_EXCERPTED RECORDS:_
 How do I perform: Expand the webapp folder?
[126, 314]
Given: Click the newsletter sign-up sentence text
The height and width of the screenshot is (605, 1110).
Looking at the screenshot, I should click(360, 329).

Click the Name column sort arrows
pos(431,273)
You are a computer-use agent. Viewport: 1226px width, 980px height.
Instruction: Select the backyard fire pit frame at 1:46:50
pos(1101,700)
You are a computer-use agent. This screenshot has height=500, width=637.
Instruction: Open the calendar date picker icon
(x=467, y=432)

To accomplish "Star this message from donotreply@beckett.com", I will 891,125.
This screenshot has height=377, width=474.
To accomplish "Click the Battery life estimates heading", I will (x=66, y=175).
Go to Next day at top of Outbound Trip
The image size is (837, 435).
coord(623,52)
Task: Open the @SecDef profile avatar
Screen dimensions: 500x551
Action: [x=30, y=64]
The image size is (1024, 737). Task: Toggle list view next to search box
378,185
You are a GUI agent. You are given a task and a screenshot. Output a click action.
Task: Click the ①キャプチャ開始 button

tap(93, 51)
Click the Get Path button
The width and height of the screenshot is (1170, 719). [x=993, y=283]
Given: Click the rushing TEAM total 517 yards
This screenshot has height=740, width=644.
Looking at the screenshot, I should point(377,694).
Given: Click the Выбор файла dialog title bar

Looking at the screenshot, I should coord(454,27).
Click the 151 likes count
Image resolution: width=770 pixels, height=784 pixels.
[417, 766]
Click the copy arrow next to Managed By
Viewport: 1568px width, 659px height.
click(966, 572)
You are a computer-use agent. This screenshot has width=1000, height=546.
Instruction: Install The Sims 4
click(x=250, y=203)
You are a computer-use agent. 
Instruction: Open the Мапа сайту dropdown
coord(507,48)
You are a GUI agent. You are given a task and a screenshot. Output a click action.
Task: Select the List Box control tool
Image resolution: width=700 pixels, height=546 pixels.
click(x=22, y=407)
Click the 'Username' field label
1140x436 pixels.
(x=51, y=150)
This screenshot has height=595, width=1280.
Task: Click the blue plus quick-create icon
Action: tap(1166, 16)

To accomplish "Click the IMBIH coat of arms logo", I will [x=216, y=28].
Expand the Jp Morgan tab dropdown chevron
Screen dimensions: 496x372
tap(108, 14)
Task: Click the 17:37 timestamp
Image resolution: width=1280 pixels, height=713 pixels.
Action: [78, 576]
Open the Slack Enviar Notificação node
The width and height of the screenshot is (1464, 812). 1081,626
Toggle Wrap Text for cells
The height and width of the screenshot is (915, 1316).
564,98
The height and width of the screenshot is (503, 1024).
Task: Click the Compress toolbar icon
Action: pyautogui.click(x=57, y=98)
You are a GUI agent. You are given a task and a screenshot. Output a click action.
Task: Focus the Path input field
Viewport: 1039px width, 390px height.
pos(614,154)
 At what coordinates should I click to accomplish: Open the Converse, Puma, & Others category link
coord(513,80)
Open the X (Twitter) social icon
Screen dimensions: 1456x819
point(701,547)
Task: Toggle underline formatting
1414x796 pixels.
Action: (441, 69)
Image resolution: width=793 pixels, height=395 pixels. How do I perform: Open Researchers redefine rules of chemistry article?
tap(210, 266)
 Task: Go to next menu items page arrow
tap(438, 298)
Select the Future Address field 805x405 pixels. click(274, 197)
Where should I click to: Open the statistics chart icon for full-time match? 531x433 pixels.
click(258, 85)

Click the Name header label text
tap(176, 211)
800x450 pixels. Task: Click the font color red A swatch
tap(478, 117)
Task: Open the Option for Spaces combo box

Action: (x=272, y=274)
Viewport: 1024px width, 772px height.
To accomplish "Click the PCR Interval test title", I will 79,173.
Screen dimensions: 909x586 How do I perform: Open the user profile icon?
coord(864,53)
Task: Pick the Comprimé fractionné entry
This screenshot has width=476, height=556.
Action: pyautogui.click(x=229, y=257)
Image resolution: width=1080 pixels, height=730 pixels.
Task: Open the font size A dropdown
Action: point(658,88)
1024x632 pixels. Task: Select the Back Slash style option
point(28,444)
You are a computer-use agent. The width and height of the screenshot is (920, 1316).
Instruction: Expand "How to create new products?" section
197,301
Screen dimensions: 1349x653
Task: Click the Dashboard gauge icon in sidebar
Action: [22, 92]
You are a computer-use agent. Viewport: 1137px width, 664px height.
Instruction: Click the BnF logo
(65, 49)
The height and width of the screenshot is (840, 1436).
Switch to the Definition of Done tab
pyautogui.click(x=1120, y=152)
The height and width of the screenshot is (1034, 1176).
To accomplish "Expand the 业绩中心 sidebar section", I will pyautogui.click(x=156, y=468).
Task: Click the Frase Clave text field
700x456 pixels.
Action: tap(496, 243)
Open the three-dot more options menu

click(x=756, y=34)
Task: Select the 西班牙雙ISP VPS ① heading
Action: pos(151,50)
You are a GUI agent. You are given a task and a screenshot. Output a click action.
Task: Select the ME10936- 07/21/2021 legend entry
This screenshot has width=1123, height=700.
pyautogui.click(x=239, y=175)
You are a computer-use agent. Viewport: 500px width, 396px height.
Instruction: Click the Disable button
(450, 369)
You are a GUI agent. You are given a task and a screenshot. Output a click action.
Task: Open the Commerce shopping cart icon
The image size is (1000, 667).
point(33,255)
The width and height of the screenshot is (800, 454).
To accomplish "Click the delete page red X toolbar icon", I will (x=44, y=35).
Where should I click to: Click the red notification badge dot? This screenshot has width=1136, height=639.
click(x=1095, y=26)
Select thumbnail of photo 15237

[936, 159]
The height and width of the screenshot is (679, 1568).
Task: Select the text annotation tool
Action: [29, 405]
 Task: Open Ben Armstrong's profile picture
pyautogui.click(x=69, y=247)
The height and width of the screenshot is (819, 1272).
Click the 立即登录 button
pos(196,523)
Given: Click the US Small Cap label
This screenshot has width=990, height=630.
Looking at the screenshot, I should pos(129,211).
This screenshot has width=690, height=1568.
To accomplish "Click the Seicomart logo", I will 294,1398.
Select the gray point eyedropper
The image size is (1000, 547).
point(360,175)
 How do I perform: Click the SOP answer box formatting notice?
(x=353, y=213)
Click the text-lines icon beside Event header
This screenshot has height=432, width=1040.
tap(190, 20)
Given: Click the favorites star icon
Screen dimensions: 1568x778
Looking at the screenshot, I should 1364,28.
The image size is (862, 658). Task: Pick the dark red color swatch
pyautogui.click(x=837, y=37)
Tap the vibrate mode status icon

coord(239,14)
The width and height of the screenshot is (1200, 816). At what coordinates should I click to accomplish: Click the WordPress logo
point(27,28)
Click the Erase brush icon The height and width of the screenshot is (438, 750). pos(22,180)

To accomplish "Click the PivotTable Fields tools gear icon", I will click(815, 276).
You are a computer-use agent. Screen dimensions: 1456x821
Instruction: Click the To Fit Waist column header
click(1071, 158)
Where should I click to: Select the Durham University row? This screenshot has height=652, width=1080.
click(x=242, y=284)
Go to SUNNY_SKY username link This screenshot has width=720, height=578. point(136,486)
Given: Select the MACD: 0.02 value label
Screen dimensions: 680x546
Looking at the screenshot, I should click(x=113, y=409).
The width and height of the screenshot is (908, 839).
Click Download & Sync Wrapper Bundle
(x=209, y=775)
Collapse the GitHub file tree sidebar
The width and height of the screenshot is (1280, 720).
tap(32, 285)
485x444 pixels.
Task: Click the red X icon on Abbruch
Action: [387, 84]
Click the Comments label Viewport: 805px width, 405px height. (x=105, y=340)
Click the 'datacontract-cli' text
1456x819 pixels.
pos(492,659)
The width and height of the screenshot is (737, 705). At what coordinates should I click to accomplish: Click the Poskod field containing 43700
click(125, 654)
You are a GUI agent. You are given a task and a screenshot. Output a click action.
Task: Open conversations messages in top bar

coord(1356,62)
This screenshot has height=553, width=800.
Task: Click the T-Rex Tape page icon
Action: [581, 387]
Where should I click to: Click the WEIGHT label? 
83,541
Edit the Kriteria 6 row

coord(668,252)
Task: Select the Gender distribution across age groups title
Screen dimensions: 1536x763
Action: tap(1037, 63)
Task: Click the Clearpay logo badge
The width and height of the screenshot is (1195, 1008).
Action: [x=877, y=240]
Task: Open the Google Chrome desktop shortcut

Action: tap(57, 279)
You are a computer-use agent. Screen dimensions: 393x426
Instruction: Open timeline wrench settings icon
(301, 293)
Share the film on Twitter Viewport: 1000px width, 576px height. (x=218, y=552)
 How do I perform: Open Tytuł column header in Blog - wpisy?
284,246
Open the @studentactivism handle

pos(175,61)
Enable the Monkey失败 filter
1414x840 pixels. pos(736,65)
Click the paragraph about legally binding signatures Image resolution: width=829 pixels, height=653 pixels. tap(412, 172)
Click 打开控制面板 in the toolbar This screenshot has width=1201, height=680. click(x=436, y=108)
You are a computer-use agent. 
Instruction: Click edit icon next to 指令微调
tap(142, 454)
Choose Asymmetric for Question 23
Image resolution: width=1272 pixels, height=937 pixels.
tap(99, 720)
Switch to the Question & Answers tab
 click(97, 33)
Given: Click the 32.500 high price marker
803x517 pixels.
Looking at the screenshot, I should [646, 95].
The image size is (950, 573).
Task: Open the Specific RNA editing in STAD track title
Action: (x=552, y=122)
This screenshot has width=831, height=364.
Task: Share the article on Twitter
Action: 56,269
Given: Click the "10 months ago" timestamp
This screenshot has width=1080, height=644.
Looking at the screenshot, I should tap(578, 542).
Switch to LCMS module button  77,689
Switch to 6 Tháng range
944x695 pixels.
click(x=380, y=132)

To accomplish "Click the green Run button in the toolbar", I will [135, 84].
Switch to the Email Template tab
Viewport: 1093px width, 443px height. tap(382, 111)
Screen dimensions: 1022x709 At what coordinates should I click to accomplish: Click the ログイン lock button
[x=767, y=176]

_TASK PROMPT:_
From the listing above, the lines starting with the one that has "You are a computer-use agent. Viewport: 500px" and running through the one that has "This screenshot has width=690, height=1568." should be copied exactly, ends included.

_ANSWER FOR THE TASK:_
You are a computer-use agent. Viewport: 500px width, 396px height.
Instruction: Click the Disable button
(450, 369)
You are a GUI agent. You are given a task and a screenshot. Output a click action.
Task: Open the Commerce shopping cart icon
The image size is (1000, 667).
point(33,255)
The width and height of the screenshot is (800, 454).
To accomplish "Click the delete page red X toolbar icon", I will (x=44, y=35).
Where should I click to: Click the red notification badge dot? This screenshot has width=1136, height=639.
click(x=1095, y=26)
Select thumbnail of photo 15237

[936, 159]
The height and width of the screenshot is (679, 1568).
Task: Select the text annotation tool
Action: [29, 405]
 Task: Open Ben Armstrong's profile picture
pyautogui.click(x=69, y=247)
The height and width of the screenshot is (819, 1272).
Click the 立即登录 button
pos(196,523)
Given: Click the US Small Cap label
This screenshot has width=990, height=630.
Looking at the screenshot, I should pos(129,211).
This screenshot has width=690, height=1568.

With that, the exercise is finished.